Boże... muszę stąd uciec. I to natychmiast. Odwróciłam
się by zobaczyć czy nadal za mną biegnie. Najwyraźniej dał
sobie spokój kilka minut temu. Zwolniłam. Przez jakiś czas
chodziłam po parku bez żadnego celu, w oczach miałam łzy. Czułam
jak co jakiś czas kolejna łza spływa mi po policzku. Miałam
dość... Byłam kompletnie zmęczona. Tęskniłam za swoim łóżkiem
i za delikatną pościelą którą dostałam od babci. Gdyby
tylko ten dzień mógł już się skończyć... Nagle
zadzwonił mój telefon. Spojrzałam na wyświetlacz komórki
na którym widniało powiadomienie że mama do mnie dzwoni.

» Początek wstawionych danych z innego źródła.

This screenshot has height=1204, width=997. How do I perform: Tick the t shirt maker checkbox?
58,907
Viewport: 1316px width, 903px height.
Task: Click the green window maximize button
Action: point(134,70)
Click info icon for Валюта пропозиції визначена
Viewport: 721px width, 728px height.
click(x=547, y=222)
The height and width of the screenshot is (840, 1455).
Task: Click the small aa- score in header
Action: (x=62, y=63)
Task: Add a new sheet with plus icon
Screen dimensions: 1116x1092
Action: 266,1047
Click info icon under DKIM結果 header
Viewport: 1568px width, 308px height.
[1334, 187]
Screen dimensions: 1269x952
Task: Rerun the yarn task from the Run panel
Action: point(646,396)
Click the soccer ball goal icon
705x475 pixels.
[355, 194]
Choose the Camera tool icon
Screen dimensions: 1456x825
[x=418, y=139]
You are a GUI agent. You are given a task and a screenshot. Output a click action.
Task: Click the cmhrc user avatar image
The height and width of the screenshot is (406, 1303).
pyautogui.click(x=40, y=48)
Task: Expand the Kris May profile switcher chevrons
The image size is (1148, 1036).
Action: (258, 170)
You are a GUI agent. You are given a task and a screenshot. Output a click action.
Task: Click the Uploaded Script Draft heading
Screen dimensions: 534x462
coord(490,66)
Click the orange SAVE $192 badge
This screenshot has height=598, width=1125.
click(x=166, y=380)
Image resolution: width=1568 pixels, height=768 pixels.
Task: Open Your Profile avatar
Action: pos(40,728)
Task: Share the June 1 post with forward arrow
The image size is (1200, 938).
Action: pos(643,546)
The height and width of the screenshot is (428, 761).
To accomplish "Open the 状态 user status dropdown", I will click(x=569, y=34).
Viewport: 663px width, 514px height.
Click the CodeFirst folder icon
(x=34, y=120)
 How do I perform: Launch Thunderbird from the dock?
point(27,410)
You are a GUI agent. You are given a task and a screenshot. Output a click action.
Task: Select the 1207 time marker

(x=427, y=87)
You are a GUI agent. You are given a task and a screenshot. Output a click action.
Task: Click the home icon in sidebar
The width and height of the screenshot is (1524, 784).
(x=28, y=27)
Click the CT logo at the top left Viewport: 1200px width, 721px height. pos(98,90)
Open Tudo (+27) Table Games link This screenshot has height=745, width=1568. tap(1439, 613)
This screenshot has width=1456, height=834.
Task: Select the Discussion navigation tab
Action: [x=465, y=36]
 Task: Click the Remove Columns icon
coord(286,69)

Jęknęłam cicho bo wiedziałam że będę musiała jej powiedzieć
o dzisiejszym zdarzeniu... Mimo wszystko zebrałam się do kupy i
odebrałam ten cholerny telefon. W słuchawce od razu rozbrzmiał
się głos mojej mamy. Kojący, miły i delikatny. Uśmiechnęłam
się w kąciku ust i zaczęłam rozmowę.
- Klara?
- Słucham?
- Gdzie ty się podziewasz? Przecież
lekcje skończyłaś już 3 godziny temu.
- No tak mamo ale Łukasz mnie jeszcze
wyciągnął na lody, nie chciałam mu odmawiać...w końcu ostatnio
spędzaliśmy razem mało czasu– Skłamałam... Nie chciałam jej
mówić takich rzeczy przez telefon.
- No dobrze... - westchnęła do
słuchawki i przez chwile zapadła cisza. Po chwili się odezwała –
Twój ojciec do mnie dzwonił. Mówił że byłaś u
niego w pracy po lekcjach. Klara... Powiedz mi szczerze. Czy ty
brałaś dzisiaj jakieś narkotyki?
- Że co?! - Krzyknęłam do słuchawki
zdziwiona tą wiadomością.
- Nie krzycz tylko odpowiedz szczerze!
Twój ojciec mówił że dziwnie się zachowywałaś i
miałaś szerokie źrenice! A gdy spytał się czy brałaś to
wybiegłaś trzaskając drzwiami. Czy to wszystko to prawda? -
Rozłączyłam się. Ta rozmowa nie miała sensu... Jak on mógł?!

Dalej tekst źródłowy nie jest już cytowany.